Brismée dit que Bertrand n’est pas dans le vrai, que la section mixte n’a pas été crée en vue d’y réunir les ouvriers, attendu que c’est chez lui que Bazin et Bertrand se sont rendus pour obtenir des adresses, telles que celles de Janson, Robert, Hector Denis, etc. et qu’il a lui-mêle été invité à mettre sa signature sur la liste, seulement, dit-il, on a eu soin de convoquer De Paepe et Scellier, mais à moi, on ne l’a pas fait et Bazin, Bertrand et autres savent bien pourquoi. Mais c’est égal, cette section n’a pu exister et la Chambre du travail avec tout ce qu’elle a cru faire, n’a pas avancé d’un pouce de terrain.

Bertrand dit, que si un appel a été fait a des avocats, médecins ou autres personnes capables, c’était en vue d’avoir des conférences et pas autre chose.
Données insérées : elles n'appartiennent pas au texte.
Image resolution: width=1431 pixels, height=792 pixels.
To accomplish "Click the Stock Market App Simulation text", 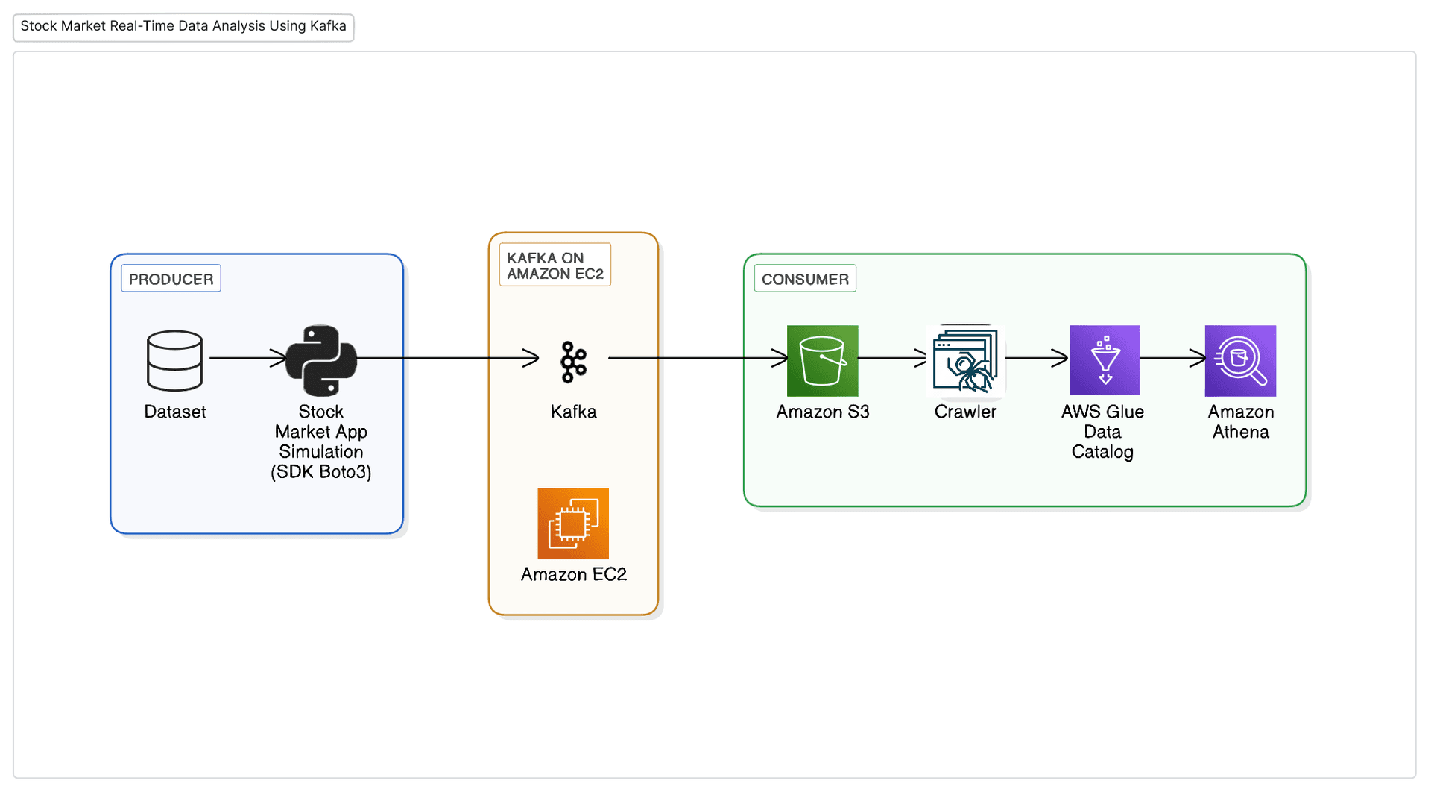I will tap(321, 441).
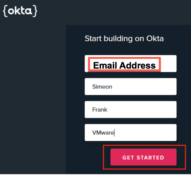The height and width of the screenshot is (175, 191).
Task: Focus the Email Address input field
Action: [130, 64]
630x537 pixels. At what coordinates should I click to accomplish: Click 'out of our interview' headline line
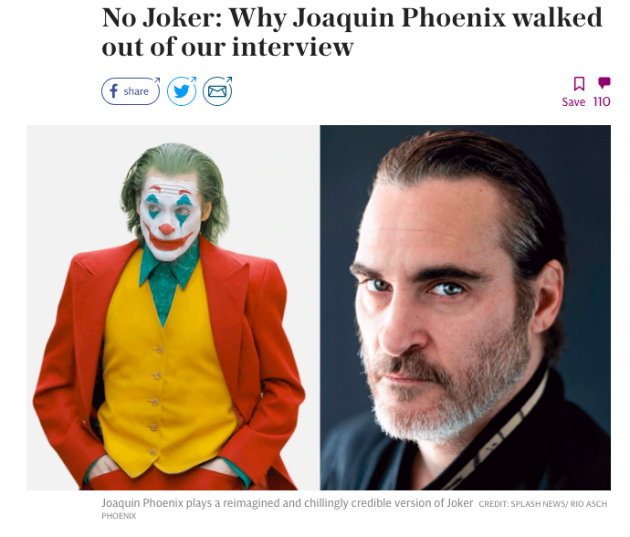coord(228,47)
Il déclare qu’il désire ardemment qu’un enquête se fasse afin de prouver que ceux qui l’accusent ainsi que De Paepe, Bazin et Scellier, sont dans une erreur complète.

Steens répond que cette proposition est une folie, qu’il y a des preuves suffisantes pour démasquer les traîtres, que ce n’est pas lui, Bertrand, qui est précisément l’accusé, qu’il ne le considère que comme un instrument, mais qu’il y en a d’autres, mais qu’il préfère tout oublier pour ne pas mettre cette trahison au grand jour.

Trappeniers demande la parole pour une motion d’ordre.

Brismée la lui refuse en disant qu’il n’y a pas lieu d’en faire, il continue en prétendant que tous les orateurs sont restés dans la question et que tout ce qui s’est dit est loin de pouvoir être regardé comme de fausses accusations. Si l’on nous force, dit-il, à dire toute la vérité, il en résultera de drôles de choses et c’est pourquoi je me réserve pour le moment en disant et en affirmant que tout ce qui s’est fait à Anvers et à Gand par quelques bruxellois est indigne au point de vue de l’Internationale.

Bertrand répète qu’il veut une enquête.

Debuyger dit que la personne de Bertrand était en jeu, qu’il a donc le droit de demander une enqête et qu’il croit que ce sera le seul moyen de mettre fin au désordre qui règne.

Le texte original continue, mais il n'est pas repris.